Exercise instructions. Could you retype every one of the records below word for word, keeping each line and its spacing unchanged?

Exercise material.
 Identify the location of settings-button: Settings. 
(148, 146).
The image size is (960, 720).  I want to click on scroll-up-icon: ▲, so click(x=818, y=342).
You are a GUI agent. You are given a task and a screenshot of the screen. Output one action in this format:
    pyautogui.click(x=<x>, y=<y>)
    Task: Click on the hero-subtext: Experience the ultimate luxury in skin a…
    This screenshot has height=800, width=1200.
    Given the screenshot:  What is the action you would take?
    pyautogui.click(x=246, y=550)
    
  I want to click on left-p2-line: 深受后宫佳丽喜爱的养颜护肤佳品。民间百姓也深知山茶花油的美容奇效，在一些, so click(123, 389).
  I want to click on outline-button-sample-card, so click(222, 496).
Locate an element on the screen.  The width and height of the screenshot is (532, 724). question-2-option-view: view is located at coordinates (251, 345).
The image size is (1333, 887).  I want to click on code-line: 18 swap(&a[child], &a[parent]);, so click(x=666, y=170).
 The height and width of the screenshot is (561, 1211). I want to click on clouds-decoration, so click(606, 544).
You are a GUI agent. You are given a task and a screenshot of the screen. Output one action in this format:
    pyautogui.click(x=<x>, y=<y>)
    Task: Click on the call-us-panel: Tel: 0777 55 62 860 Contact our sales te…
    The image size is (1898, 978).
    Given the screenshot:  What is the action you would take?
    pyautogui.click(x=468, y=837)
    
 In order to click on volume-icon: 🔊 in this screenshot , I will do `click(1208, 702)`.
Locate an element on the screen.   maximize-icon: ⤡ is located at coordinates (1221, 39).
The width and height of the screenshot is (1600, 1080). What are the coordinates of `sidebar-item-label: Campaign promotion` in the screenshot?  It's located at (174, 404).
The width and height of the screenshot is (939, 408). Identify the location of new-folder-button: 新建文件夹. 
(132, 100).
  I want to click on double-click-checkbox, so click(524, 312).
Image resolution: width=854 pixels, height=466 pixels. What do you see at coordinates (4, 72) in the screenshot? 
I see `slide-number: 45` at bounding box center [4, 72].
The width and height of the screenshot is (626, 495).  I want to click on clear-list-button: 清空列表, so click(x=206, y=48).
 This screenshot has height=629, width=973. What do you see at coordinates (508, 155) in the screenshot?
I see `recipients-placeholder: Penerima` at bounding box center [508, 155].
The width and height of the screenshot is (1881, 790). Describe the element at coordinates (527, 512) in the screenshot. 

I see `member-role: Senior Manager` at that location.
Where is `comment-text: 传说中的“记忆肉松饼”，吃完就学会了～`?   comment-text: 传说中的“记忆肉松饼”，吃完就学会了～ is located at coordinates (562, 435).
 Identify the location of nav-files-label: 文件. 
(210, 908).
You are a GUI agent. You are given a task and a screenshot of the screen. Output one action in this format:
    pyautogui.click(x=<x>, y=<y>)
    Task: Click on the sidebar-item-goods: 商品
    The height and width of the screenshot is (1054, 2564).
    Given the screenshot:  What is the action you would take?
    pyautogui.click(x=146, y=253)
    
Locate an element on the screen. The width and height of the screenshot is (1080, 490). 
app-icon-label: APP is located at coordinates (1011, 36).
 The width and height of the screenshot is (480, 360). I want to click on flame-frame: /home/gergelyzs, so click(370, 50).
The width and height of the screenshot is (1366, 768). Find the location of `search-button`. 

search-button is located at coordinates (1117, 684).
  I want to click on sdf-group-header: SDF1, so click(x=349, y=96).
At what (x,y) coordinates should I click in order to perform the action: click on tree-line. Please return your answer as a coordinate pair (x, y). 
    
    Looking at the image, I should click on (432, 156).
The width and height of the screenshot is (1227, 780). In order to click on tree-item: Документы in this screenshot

Finished exercise.
 Identify the location of settings-button: Settings. 
(148, 146).
The image size is (960, 720).  I want to click on scroll-up-icon: ▲, so click(x=818, y=342).
You are a GUI agent. You are given a task and a screenshot of the screen. Output one action in this format:
    pyautogui.click(x=<x>, y=<y>)
    Task: Click on the hero-subtext: Experience the ultimate luxury in skin a…
    This screenshot has height=800, width=1200.
    Given the screenshot:  What is the action you would take?
    pyautogui.click(x=246, y=550)
    
  I want to click on left-p2-line: 深受后宫佳丽喜爱的养颜护肤佳品。民间百姓也深知山茶花油的美容奇效，在一些, so click(123, 389).
  I want to click on outline-button-sample-card, so click(222, 496).
Locate an element on the screen.  The width and height of the screenshot is (532, 724). question-2-option-view: view is located at coordinates (251, 345).
The image size is (1333, 887).  I want to click on code-line: 18 swap(&a[child], &a[parent]);, so click(x=666, y=170).
 The height and width of the screenshot is (561, 1211). I want to click on clouds-decoration, so click(606, 544).
You are a GUI agent. You are given a task and a screenshot of the screen. Output one action in this format:
    pyautogui.click(x=<x>, y=<y>)
    Task: Click on the call-us-panel: Tel: 0777 55 62 860 Contact our sales te…
    The image size is (1898, 978).
    Given the screenshot:  What is the action you would take?
    pyautogui.click(x=468, y=837)
    
 In order to click on volume-icon: 🔊 in this screenshot , I will do `click(1208, 702)`.
Locate an element on the screen.   maximize-icon: ⤡ is located at coordinates (1221, 39).
The width and height of the screenshot is (1600, 1080). What are the coordinates of `sidebar-item-label: Campaign promotion` in the screenshot?  It's located at (174, 404).
The width and height of the screenshot is (939, 408). Identify the location of new-folder-button: 新建文件夹. 
(132, 100).
  I want to click on double-click-checkbox, so click(524, 312).
Image resolution: width=854 pixels, height=466 pixels. What do you see at coordinates (4, 72) in the screenshot? 
I see `slide-number: 45` at bounding box center [4, 72].
The width and height of the screenshot is (626, 495).  I want to click on clear-list-button: 清空列表, so click(x=206, y=48).
 This screenshot has height=629, width=973. What do you see at coordinates (508, 155) in the screenshot?
I see `recipients-placeholder: Penerima` at bounding box center [508, 155].
The width and height of the screenshot is (1881, 790). Describe the element at coordinates (527, 512) in the screenshot. 

I see `member-role: Senior Manager` at that location.
Where is `comment-text: 传说中的“记忆肉松饼”，吃完就学会了～`?   comment-text: 传说中的“记忆肉松饼”，吃完就学会了～ is located at coordinates (562, 435).
 Identify the location of nav-files-label: 文件. 
(210, 908).
You are a GUI agent. You are given a task and a screenshot of the screen. Output one action in this format:
    pyautogui.click(x=<x>, y=<y>)
    Task: Click on the sidebar-item-goods: 商品
    The height and width of the screenshot is (1054, 2564).
    Given the screenshot:  What is the action you would take?
    pyautogui.click(x=146, y=253)
    
Locate an element on the screen. The width and height of the screenshot is (1080, 490). 
app-icon-label: APP is located at coordinates (1011, 36).
 The width and height of the screenshot is (480, 360). I want to click on flame-frame: /home/gergelyzs, so click(370, 50).
The width and height of the screenshot is (1366, 768). Find the location of `search-button`. 

search-button is located at coordinates (1117, 684).
  I want to click on sdf-group-header: SDF1, so click(x=349, y=96).
At what (x,y) coordinates should I click in order to perform the action: click on tree-line. Please return your answer as a coordinate pair (x, y). 
    
    Looking at the image, I should click on (432, 156).
The width and height of the screenshot is (1227, 780). In order to click on tree-item: Документы in this screenshot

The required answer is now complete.